# Stored data:

# # # #

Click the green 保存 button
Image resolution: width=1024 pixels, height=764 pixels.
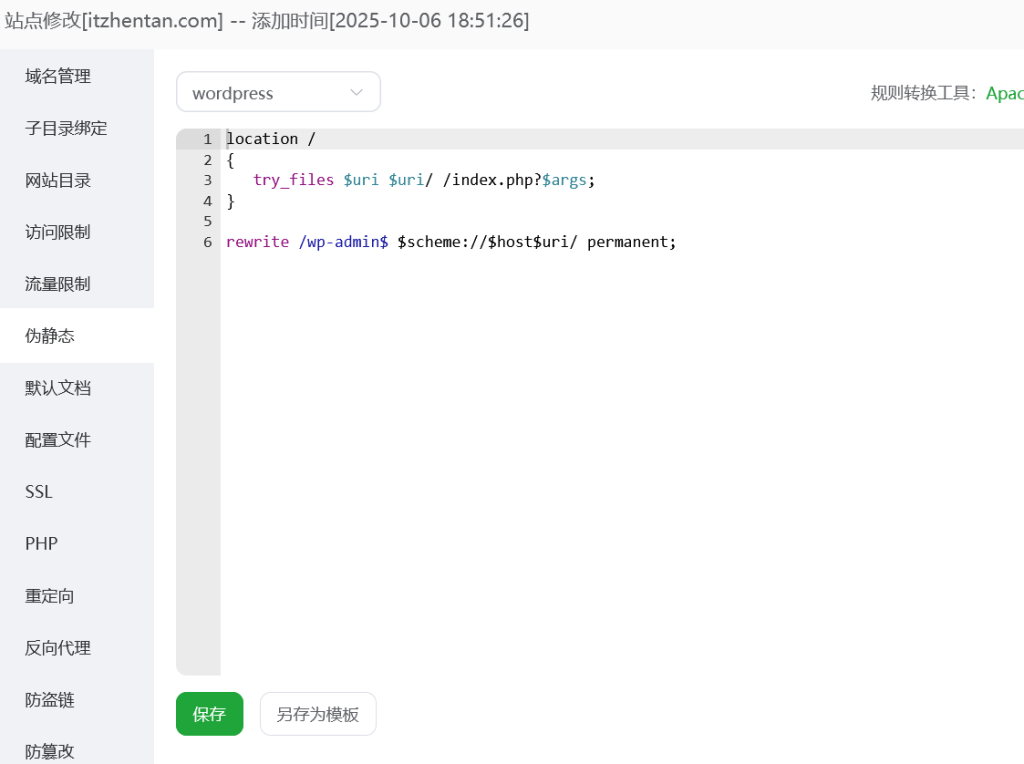(209, 713)
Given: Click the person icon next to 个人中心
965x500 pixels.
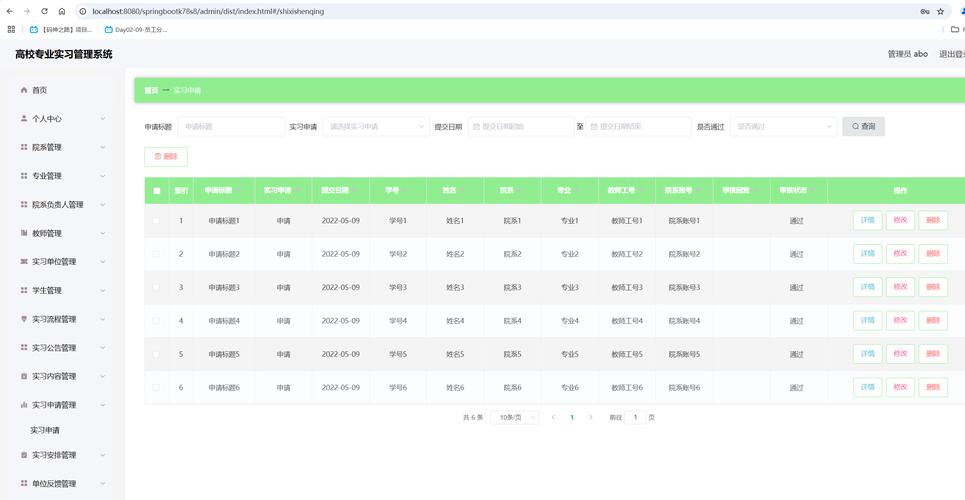Looking at the screenshot, I should [24, 118].
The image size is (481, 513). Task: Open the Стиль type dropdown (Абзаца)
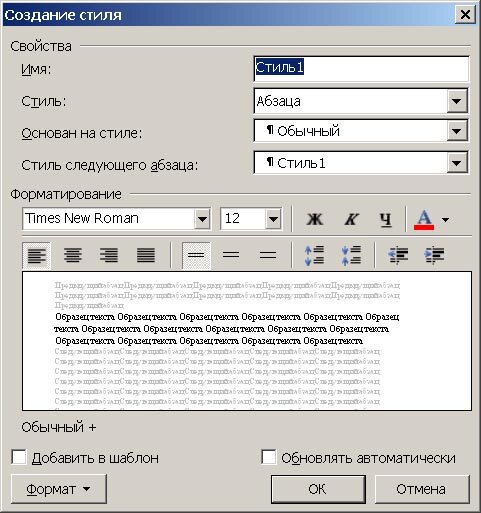click(x=457, y=101)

# # # #

If pictures are present, they are dropped, and the entries above are written out word for word.

Click the green 保存 button
Image resolution: width=1024 pixels, height=764 pixels.
(209, 713)
Given: Click the person icon next to 个人中心
965x500 pixels.
Looking at the screenshot, I should [24, 118].
The image size is (481, 513). Task: Open the Стиль type dropdown (Абзаца)
click(x=457, y=101)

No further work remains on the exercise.